Divine will represented the theoretical keystone for Latin Christian justifications of the crusading movement. It was the belief that God ‘willed it’, in the minds of contemporaries, that elevated crusading above internecine and inherently sinful warfare. Consequently, in narrative accounts of crusades, miracles, visions and signs were among the most effective means of communicating the divine agency that lay at the heart of conceptualisations of such endeavours. This is because the phenomena were by definition reliant on divine power; in order for the miraculous to occur, Creation had to be harnessed by its creator. Thus, divine potency was a common feature of miracle and crusade.
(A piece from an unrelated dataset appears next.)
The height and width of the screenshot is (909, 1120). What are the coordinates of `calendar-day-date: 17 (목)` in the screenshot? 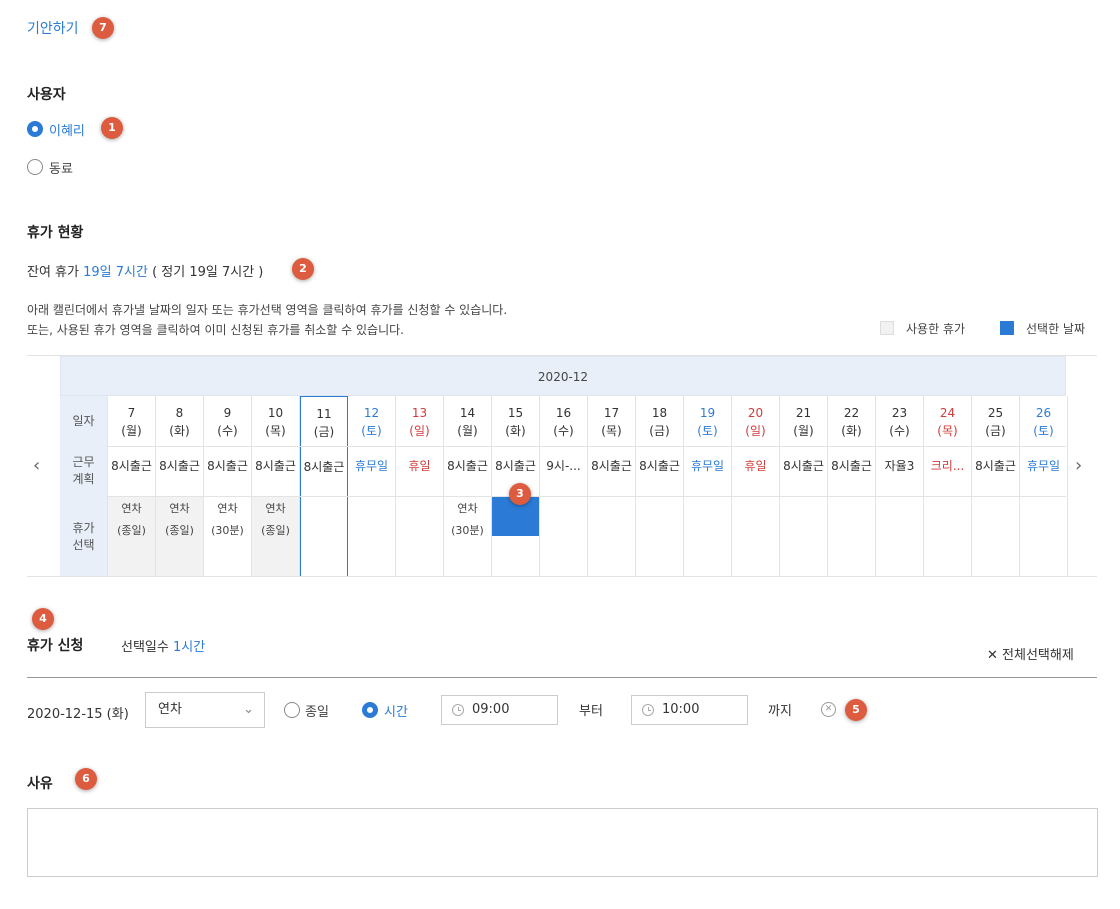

Indeed, it is this principle of God's agency that enabled the authors of crusade narrative to portray crusades as miracles.
I have argued in this book that authors employed miracles, visions and signs, as instances of visible (and sometimes tangible) and communicative divine agency, in the service of varying narrative agendas. The implications of these findings are significant, as they reveal that the crusades, or rather, contemporaneous perceptions of crusading, presented particular challenges for authors for which the miraculous offered solutions. Miracles and other divine phenomena could answer questions about the divine disposition in relation to a particular campaign, demonstrating the legitimacy of a given expedition and its participants. Through their implied association with the divine, they were powerful tools for authors who sought to compose panegyrics or defensive records of an individual's deeds. They could offer proofs of the otherwise unknowable, such as the reality of crusader martyrdom and the condition of a crusader's soul after death. They could situate events within the trajectory of sacred history and authenticate relics. In short, they were multifaceted, plastic narrative tools for the authors of crusade narrative.
A recurring theme in this book has been the ways in which the authors of crusade narrative drew upon and applied theoretical authorities pertaining to the miraculous. Examining different authors’ recourse to these authorities – mainly Augustine, Macrobius and Isidore of Seville – has made it possible to situate these narratives in relation to their intellectual milieu. Importantly, it has also allowed this book to demonstrate how these authors might evoke these authorities in the support of their narrative agendas, as when Gunther of Pairis draws heavily of Macrobian dream theory in support of his justification of Abbot Martin of Pairis’ actions on the Fourth Crusade.